The total number of PropTrading engineers in the US is most definitely in the low to mid thousands at most. Most PropTrading firms are tiny from a headcount perspective

For example, Citadel has around 600-700 engineers globally and Jane Street only has around 400-500 globally. Both of these firms are actual behemoths headcount wise, and most other trading firms tend to be way smaller (total headcount in the high double digits or low 100s if lucky).

Meanwhile, Microsoft alone has around 70-75,000 engineers. PropTrading gets a lot of mindshare among TC chasers but is a very small industry.

Also, salaries are definetly comparable when factoring in hours worked, exit opportunities (PM/SE/EM/Entrepreneurship while working in Trading you deal with forced garden leave/potential litigation when job switching within Trading), and even the base salary itself. I remember IMC was offering around 100k base in Chicago in the early/mid-2010s when you could earn 90k-110k base at Groupon or JPMC as a SWE while working 30-40 hour weeks.

FWIW I switched from FAANG to trading last year and got a pretty big comp increase. I was entertaining an offer from another FAANG at the same time and it was still nothing compared to my offers in trading.
Wanna share some ballpark numbers? It'll bolster your statement a bit and grounds the claim from others with similar experiences
Won't give my current salary because this isn't anonymous, but my 2021 TC was ~150. Another FAANG offered ~200, and trading firms all offered numbers way higher.
TC should have been over 200 w/ stock unless you're straight out of college.
I graduated in 2020, so not far off!
From my understanding it doubles.
Post 2008, tech companies on the west coast easily beat out financial firms in NYC/Chicago on pay to quality of life ratio, and especially on pay per hour measures.

And as you said, the number of high paying jobs (in the multiple hundred thousand dollar range) in finance is much less than the number of high paying jobs in tech. It makes sense given the heavily subpar performance of financial companies relative to tech companies in the last 15 years.

> Entirely possible that the quantity of trading jobs available isn't nearly as high as something like MS though.

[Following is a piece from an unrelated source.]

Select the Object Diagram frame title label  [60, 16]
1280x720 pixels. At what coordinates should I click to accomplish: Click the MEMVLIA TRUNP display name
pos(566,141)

Yes, exactly. Other companies like Jane Street definitely exist in the finance space and pay really well but collectively hire far fewer engineers than FAANG + FAANG-like companies do. The thing I like about them though is that most of the time their comp is all cash (salary + bonus) so you don't have to wait around for anything to vest before you can move on, if you so desire.

Yeah, that's what people tell me, though the Jane Street interview is pretty tough; I've interviewed with them three times, and also been declined three times...so maybe I'm disproving my own point here.
How were the interviews like?
I mean, they were honestly fairly typical interviews, just a few pretty tough CS problems.

In one I remember one problem asked me to implement a hashmap, which wasn’t too hard, and then the second one had to do with some sort of latency prediction thing, where cleanups had to be done after certain numbers of milliseconds. I am afraid I cannot remember the details, but I remember that the second problem was quite difficult.

I suspect I could do much better now (or at least I hope I would), but I have not interviewed for them in like five years.

Qualified to work for Microsoft and qualified to work for Jane Street are entirely different tiers.
At its height, FAANG companies are dishing out > $500k total compensation to engineers.

You would have to be quant analysts themselves to beat that number.

When was its height? Even with stock packages at Apple I was getting closer to $250-$300k/year total comp. This would have been September 2018 until March 2021...
Height was probably something like mid-2021 to early 2022. But note that Apple (broadly, handwaving, obviously subject to stock price fluctuations, offer negotiation, time-in-role, etc.) pays their software engineers less than the other FAANGs. Substantially less than a few of them.
I don't know, I worked at a trading desk of a major bank. All the smartest PhD quant analysts worked from some Siberian village for like $20k/year. Those who really got the dough were the traders in NYC.